Chicago is a gem of the Midwest, and it's a beacon for culture and fun travel attractions. But it’s not all about Navy Pier, world-class museums and the famous “Bean” sculpture, Cloud Gate, located in Millennium Park. It’s also about lesser-known destinations and places that are sometimes overlooked by those who only have a few days to spend in the Windy City. Here are the five most under-the-radar attractions in Chicago.
The Green Mill
Opened in 1907 as Pop Morse’s Roadhouse, the Green Mill Cocktail Lounge in the city’s Uptown neighborhood is steeped in history. Today, it’s known for its jazz and poetry performances, but it once had connections to the mob. Al Capone frequented the establishment, as Jack McGurn of Capone’s Chicago Outfit became part owner. The mob boss’s favorite booth is still in the facility, where there were views of the front and back entrances – just in case.
Located on the University of Chicago campus, the Robie House was built from 1909-1910 and was designed by famed architect Frank Lloyd Wright. It’s an example of a “Prairie School,” the first architectural style said to be completely an American design. The building, once considered for the wrecking ball, was added to the National Register of Historic Places in 1966.
Garfield Park Conservatory
The Garfield Park Conservatory is a great place to walk around in Chicago. Located on the city’s west side, it’s one of the largest greenhouse conservatories in the U.S. at 4.5 acres. It contains a number of permanent plant exhibits, including some cycads that are more than 200 years old. The present structure has been in place for 101 years. Admission is free and the building is open to the public 365 days a year.
Lincoln Park Zoo
Another free attraction is the Lincoln Park Zoo. Also like the Garfield Park Conservatory, it’s open daily. Founded in 1868, it’s one of the oldest zoos in all of North America, too. While there are 200 different species of animals – with more arriving all the time – you can also visit the Lincoln Park Zoo for a great walk and incredible views of the Chicago skyline from the North Side neighborhood.
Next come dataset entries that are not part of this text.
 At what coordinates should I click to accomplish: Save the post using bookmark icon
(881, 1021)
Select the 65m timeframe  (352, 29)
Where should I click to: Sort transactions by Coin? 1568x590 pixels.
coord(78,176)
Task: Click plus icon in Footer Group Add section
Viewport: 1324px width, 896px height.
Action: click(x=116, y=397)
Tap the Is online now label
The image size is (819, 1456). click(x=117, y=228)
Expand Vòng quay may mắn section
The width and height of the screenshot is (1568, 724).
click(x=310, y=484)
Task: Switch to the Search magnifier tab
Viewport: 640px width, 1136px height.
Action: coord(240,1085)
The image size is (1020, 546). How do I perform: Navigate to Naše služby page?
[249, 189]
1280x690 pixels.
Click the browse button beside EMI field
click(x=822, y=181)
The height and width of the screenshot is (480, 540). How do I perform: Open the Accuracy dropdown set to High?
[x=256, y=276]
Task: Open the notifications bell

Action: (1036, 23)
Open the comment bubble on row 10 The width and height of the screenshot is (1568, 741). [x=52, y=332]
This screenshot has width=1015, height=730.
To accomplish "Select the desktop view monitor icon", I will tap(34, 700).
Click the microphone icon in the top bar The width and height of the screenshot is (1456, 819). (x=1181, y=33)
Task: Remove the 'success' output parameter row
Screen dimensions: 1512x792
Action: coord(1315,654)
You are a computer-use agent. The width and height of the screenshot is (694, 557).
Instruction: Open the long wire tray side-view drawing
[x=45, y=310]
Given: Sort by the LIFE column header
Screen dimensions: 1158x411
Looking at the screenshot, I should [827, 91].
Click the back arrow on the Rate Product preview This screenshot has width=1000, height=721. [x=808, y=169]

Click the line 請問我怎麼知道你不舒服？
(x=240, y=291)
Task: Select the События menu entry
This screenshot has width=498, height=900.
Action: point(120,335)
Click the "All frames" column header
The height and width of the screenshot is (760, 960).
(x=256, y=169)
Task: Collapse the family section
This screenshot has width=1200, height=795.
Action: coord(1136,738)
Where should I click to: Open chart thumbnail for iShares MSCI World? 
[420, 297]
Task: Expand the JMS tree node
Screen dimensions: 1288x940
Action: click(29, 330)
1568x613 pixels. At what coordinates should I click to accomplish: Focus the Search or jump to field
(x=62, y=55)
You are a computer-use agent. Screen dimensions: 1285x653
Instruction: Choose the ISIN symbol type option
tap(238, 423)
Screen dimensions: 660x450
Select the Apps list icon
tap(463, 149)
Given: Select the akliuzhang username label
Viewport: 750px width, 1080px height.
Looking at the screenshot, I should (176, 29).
You’ll have to pay for this one, but the Shedd Aquarium is an amazing sorta-under-the-radar attraction. Located near the famous Field Museum, it’s often overlooked in favor of the Field. But it should be seen in conjunction with it, not instead of it (both are well-visited). Opened in 1930, the aquarium contains 32,000 animals and was the largest indoor aquarium in the world with 5 million gallons of water in its tanks. Its Waters of the World gallery features exhibits on oceans, rivers, islands and lakes, and has species like the giant Pacific octopus, blue iguana, seahorses, starfish and so much more.